TO DO:
Work out how many lines of the entries have the word "screenshot" in them. Respond with that number only.

RECORDS SUPPLIED:
_ _ _ _ _

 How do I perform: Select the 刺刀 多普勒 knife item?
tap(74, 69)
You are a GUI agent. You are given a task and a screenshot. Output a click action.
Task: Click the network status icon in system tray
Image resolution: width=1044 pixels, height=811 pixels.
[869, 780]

_ _ _ _ _

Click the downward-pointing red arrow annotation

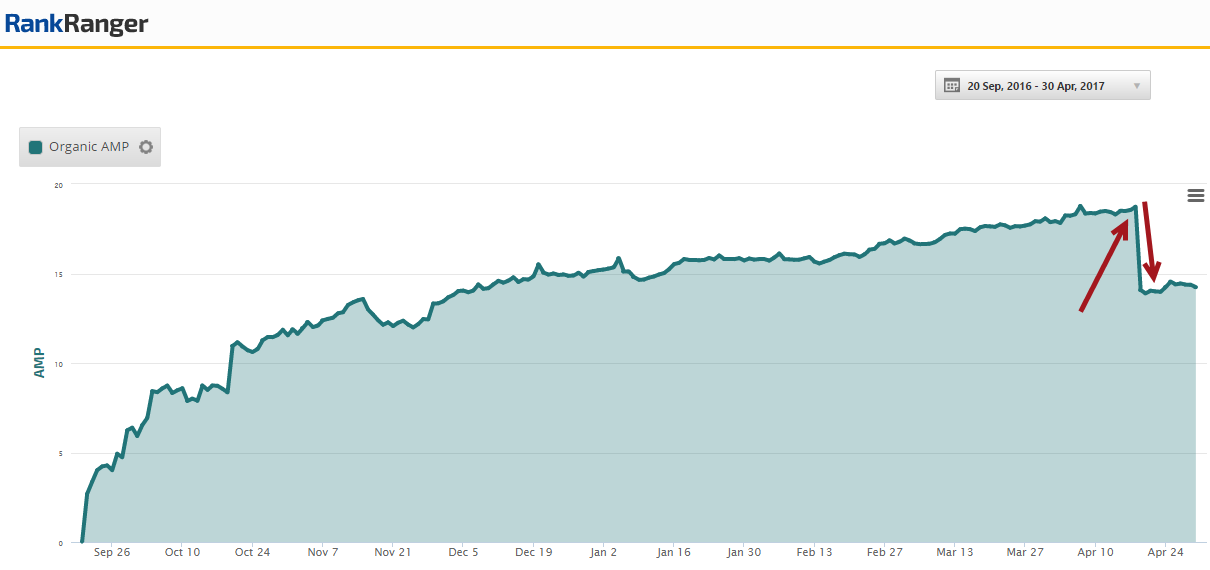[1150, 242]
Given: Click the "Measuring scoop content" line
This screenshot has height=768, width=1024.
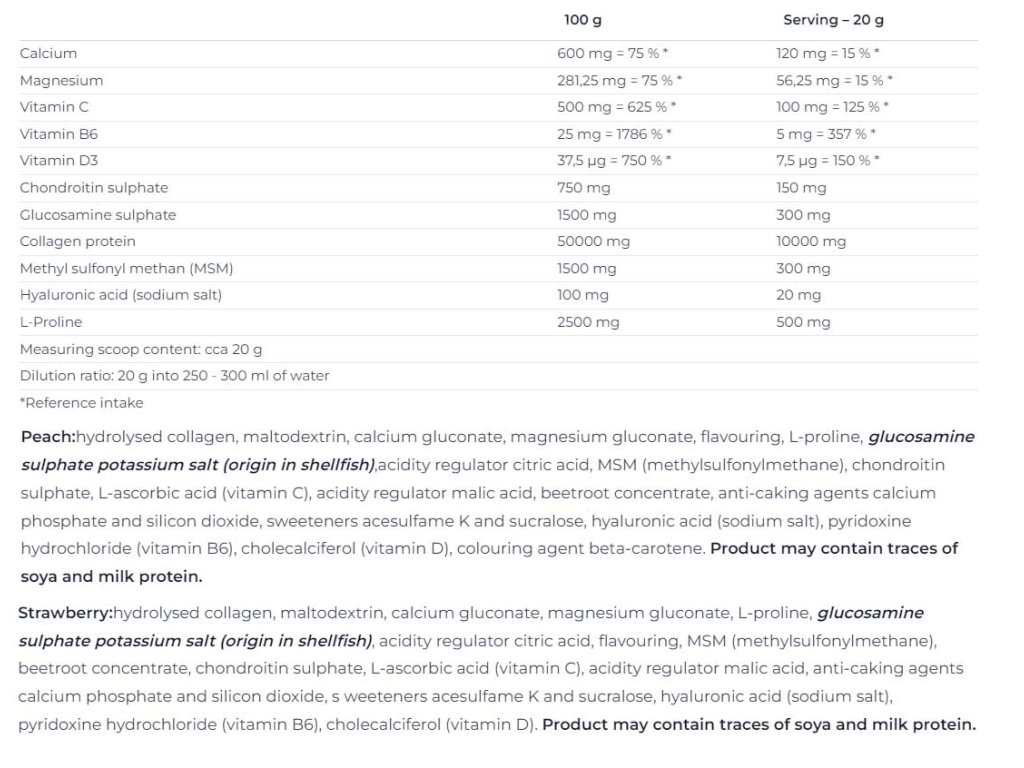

_ _ _ _ _

TASK ANSWER:
2